Presentaron ayer las primeras pisadas de dinosaurio encontradas en Uruguay. El hallazgo lo realizó un novel grupo de paleontólogos de la Facultad de Ciencias de la Universidad de la República, guiados por el investigador Daniel T. Perea, que desde hace diez años está trabajando con el apoyo de esta institución pública en la denominada Formación Tacuarembó, una rica formación de arenisca de la que se han rescatado fósiles de importancia.

Por esa época, esta zona formaba parte de un desierto, con dunas y grandes cuerpos de agua dulce, que también abarcaba parte del territorio que hoy es Brasil. Las huellas encontradas fueron estampadas en su arena. Tienen un diámetro aproximado de 40 centímetros y luego de millones de años, con las diferentes degradaciones, se han convertido en roca dura.

 

Museo al aire libre

«Es muy importante que la gente conozca que Uruguay tiene un registro fósil muy rico, y que se tiene que cuidar, porque este es un patrimonio del departamento y de todo el país», subrayó la licenciada en paleontología Valeria Masa, integrante del equipo.

El lugar del hallazgo es Cuchilla del Ombú, en el departamento de Tacuarembó, a unos 30 kilómetros de la ciudad capital, más precisamente en la Ruta 26, kilómetro 262,500, frente a la comisaría de la zona. «Son afloramientos que se encuentran al borde de la ruta, en la zona pública», destacó la licenciada en paleontología.

«Estamos en la etapa de limpieza de las huellas con algunos productos químicos, para que se puedan observar bien, y la idea es que la gente pueda venir hasta aquí a apreciarlas», contó.

Se trata de huellas fosilizadas en arenisca, correspondientes al Período Jurásico, que data de 150 millones de años de antigüedad, durante el cual la especie dominante en la fauna de los ecosistemas eran los dinosaurios. «Las huellas son de un dinosaurio, un solo individuo herbívoro, del tipo de los típicos dinosaurios cuadrúpedos que caminan con las cuatro patas y tienen el cuello y la cola muy larga», agregó la investigadora a LA REPUBLICA.

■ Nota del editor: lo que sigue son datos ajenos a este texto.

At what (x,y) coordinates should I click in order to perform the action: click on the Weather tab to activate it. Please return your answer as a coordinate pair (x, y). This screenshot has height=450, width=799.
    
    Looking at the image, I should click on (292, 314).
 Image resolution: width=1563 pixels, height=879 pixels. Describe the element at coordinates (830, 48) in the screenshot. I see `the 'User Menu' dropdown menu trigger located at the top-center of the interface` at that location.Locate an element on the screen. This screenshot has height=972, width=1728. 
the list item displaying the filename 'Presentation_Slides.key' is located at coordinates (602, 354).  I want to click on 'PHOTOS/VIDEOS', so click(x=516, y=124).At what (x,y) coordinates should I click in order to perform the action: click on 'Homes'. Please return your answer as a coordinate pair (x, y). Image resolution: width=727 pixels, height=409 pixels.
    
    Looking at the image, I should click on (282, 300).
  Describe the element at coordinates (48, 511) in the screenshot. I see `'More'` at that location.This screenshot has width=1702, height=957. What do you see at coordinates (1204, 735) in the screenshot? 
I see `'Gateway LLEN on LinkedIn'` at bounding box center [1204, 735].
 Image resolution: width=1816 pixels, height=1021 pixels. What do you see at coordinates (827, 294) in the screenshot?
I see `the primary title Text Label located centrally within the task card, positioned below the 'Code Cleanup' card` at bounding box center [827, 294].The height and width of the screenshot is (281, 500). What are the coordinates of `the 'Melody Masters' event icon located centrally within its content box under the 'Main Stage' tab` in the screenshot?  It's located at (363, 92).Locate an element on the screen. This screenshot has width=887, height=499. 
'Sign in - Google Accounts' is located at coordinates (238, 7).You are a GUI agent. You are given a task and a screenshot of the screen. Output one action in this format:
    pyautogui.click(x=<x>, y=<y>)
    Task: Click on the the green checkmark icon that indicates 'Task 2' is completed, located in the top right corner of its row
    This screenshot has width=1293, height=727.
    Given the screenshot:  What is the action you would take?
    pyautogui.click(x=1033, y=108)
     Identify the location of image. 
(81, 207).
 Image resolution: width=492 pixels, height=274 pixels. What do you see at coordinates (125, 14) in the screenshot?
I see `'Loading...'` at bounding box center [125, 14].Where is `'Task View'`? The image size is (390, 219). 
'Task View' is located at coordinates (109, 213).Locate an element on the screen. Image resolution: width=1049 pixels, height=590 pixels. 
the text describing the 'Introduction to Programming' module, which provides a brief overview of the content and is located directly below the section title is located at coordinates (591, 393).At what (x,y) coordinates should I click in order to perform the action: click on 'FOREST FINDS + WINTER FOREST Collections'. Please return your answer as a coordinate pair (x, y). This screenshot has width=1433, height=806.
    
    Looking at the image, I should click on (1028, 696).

Consultada sobre la posibilidad de un traslado del registro fósil, sostuvo que «se trata de unas marcas en un suelo rocoso muy común en Tacuarembó, Rivera y muchas partes de la zona fronteriza del Norte; se trata de una clásica roca como amarillenta, anaranjada y rojiza, que es muy común al borde de las rutas y los montes, y (las huellas) no se pueden sacar, porque si alguien lo intenta es probable que se rompan».

Mesa fue enfática al respecto. «No podrían extraer nada porque es como un agujero en la roca». Además, sostuvo que, dado que «es algo que está en afloramiento en este departamento, la idea es dejarlo acá», para que se transforme en «una especie de museo al aire libre».

La investigadora Valeria Mesa, asistente de Rocas Sedimentarias, explicó también que de la bautizada Formación Tacuarembó «han salido escamas de peces, restos de cocodrilo, dientes de tiburones de agua dulce y dientes de dinosaurios carnívoros correspondientes también al período Jurásico».

Este proyecto cuenta con la financiación de la Agencia Nacional de Investigación y la colaboración de la Dirección de Vialidad del Ministerio de Transporte y Obras Públicas. «Vinieron junto con nosotros durante dos días para desviar un camino, porque nos habíamos encontrado con la dificultad de que un camino vecinal pasa justamente por encima de las huellas, y ellos se comprometieron a abrir un nuevo camino y también a construir un cercado para que las pisadas se puedan ver, pero de forma protegida», expresó Mesa, quien subrayó que lo más importante, sobre todo, es no transitar encima de las huellas.